WORK ITEM >> Among the records below, find the line with "You are a GUI" and the line with "Viewport: 1200px width, 744px height.". Set down both and every line between, exactly and with no pictures, but nothing else.

──────── SUPPLIED MATERIAL ────────

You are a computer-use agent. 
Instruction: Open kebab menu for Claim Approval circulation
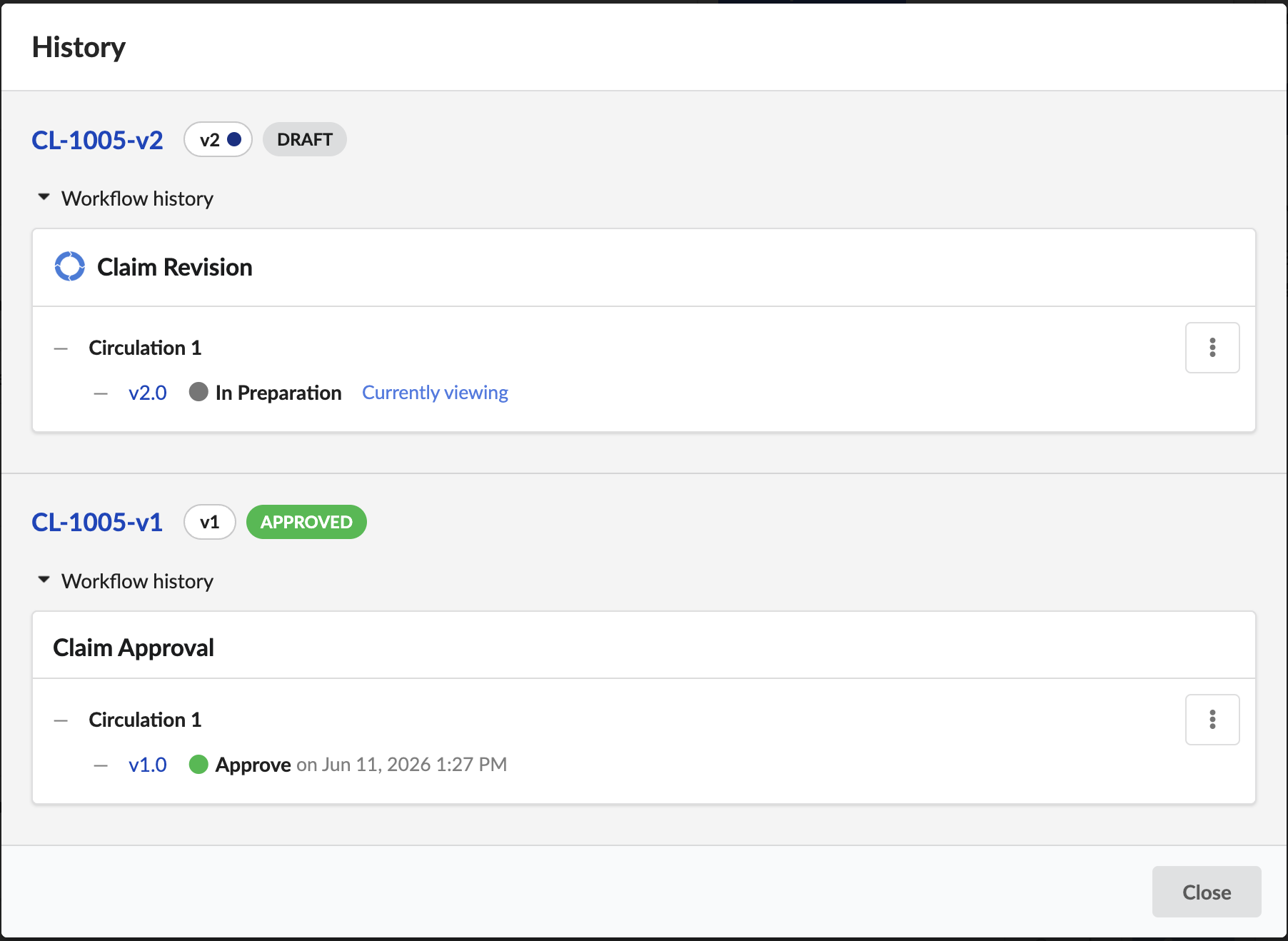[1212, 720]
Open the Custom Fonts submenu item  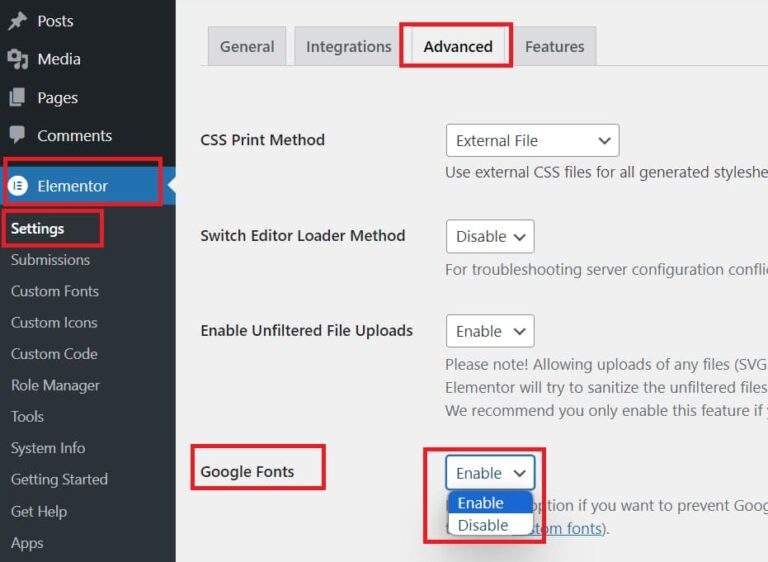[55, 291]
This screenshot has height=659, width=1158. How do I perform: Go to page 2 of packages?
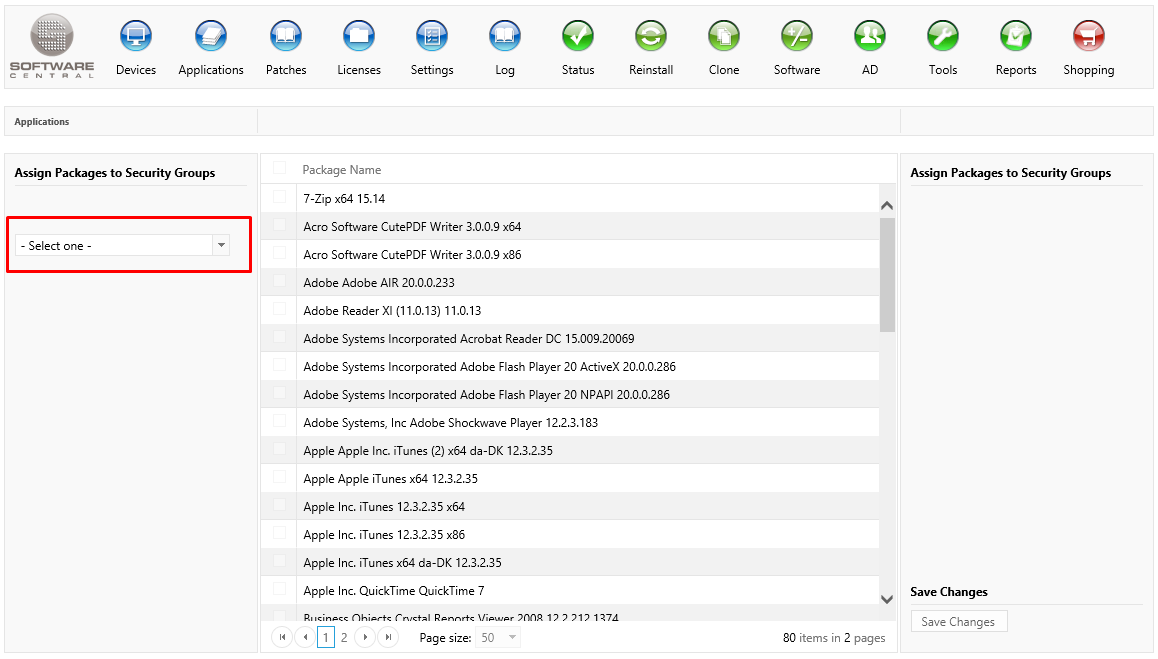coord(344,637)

────────
──────── SUPPLIED MATERIAL ────────

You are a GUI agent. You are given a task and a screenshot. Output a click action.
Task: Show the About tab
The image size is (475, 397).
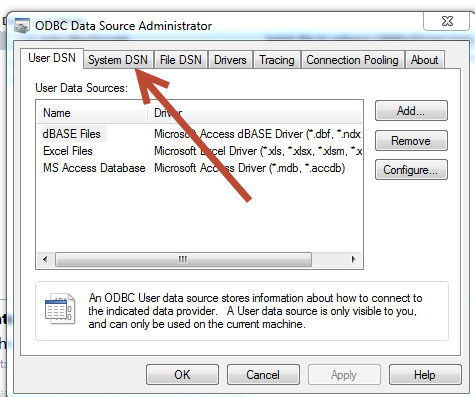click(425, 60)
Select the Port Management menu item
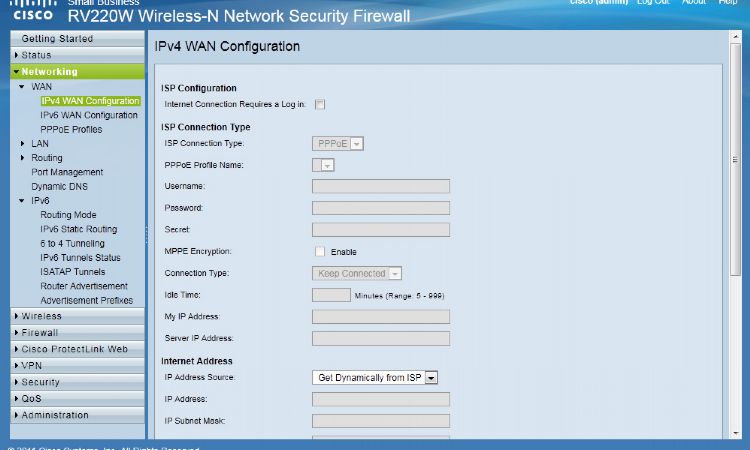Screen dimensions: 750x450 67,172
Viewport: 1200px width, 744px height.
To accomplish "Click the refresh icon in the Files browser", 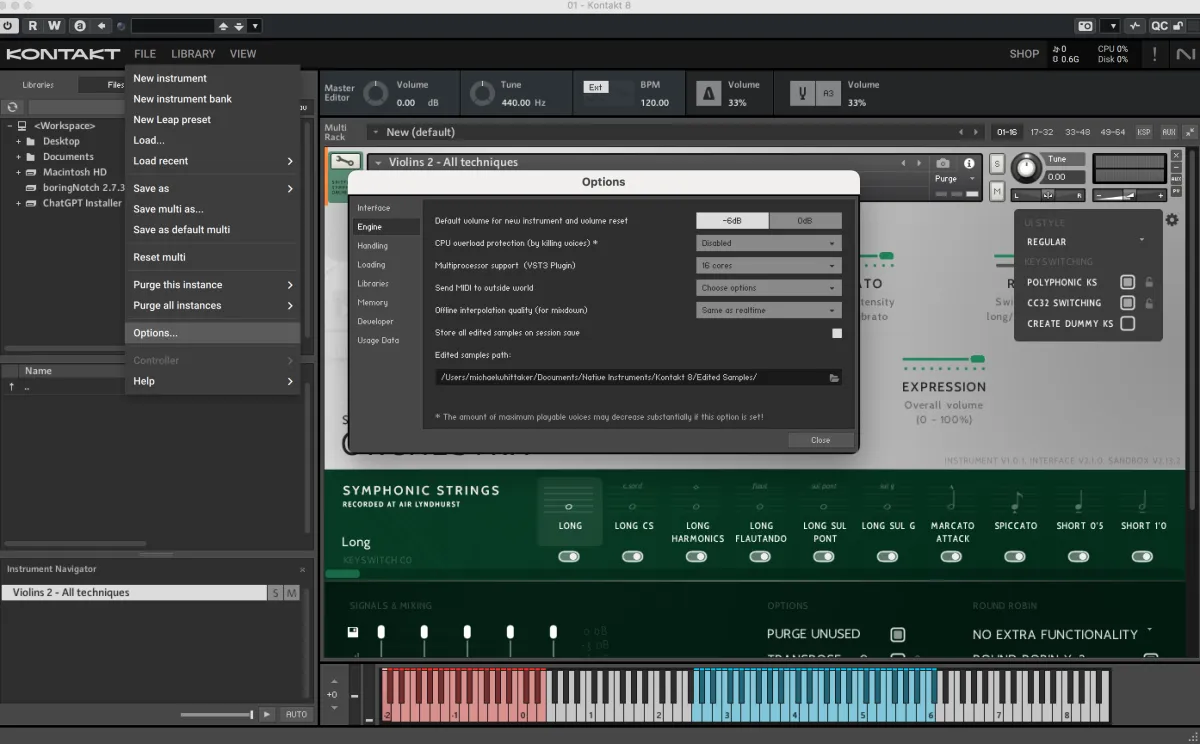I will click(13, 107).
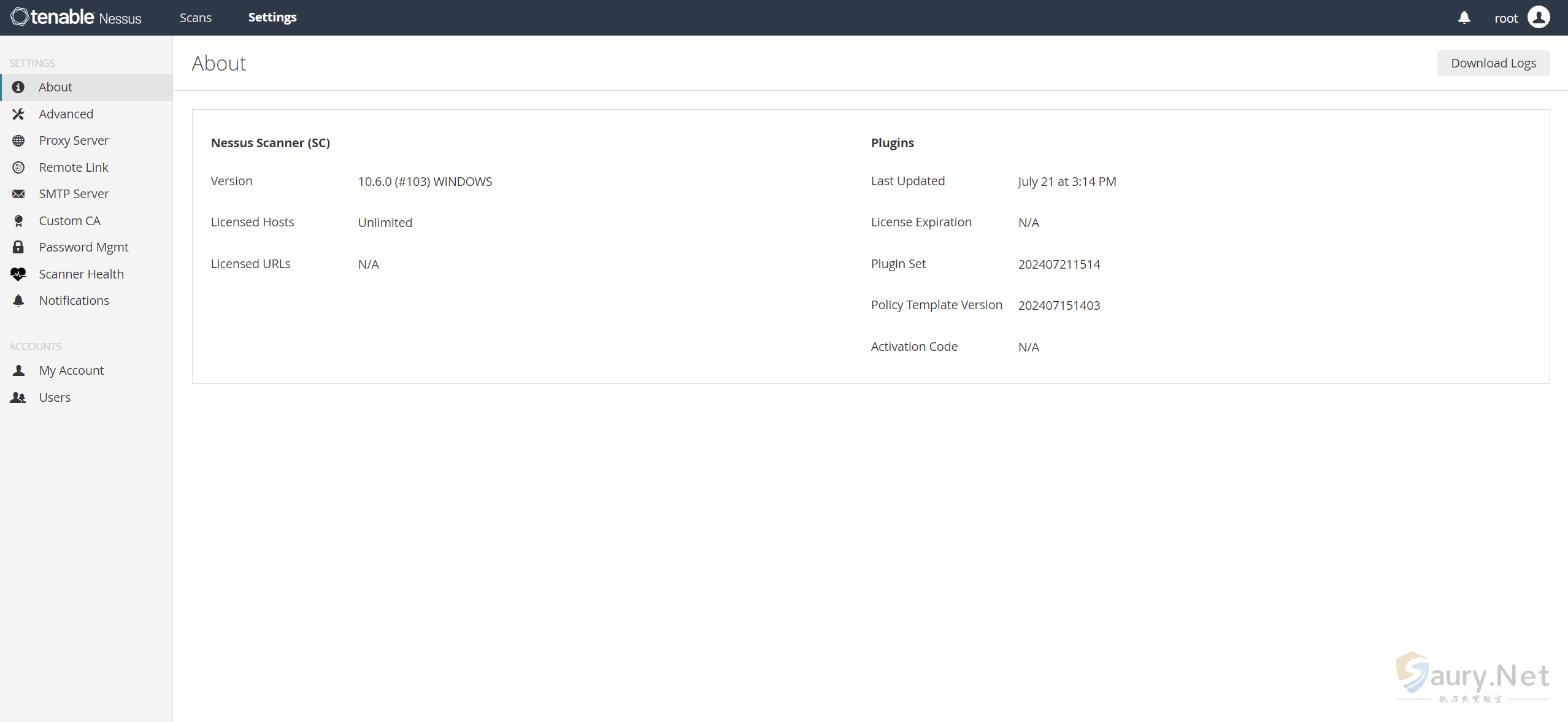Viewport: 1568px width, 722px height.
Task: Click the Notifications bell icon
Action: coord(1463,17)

────────
──────── SUPPLIED MATERIAL ────────

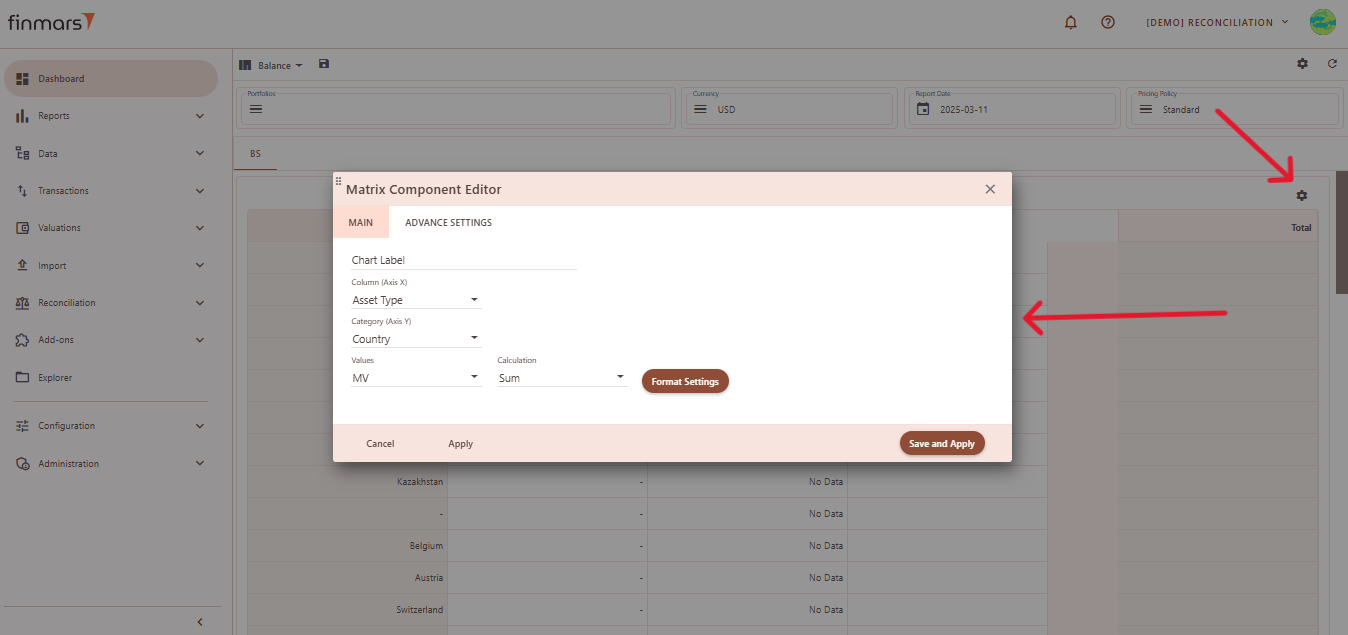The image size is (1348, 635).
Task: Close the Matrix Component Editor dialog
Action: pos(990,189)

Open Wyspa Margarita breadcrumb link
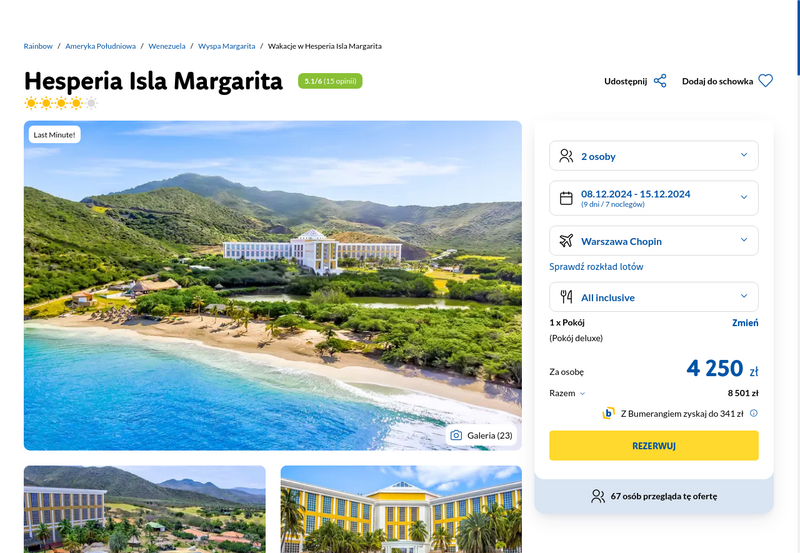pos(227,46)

────────

RESPONSE BELOW >>
You are a GUI agent. You are given a task and a screenshot. Output a click action.
Task: Show the About tab
The image size is (475, 397).
click(425, 60)
Select the Port Management menu item
Screen dimensions: 750x450 67,172
Viewport: 1200px width, 744px height.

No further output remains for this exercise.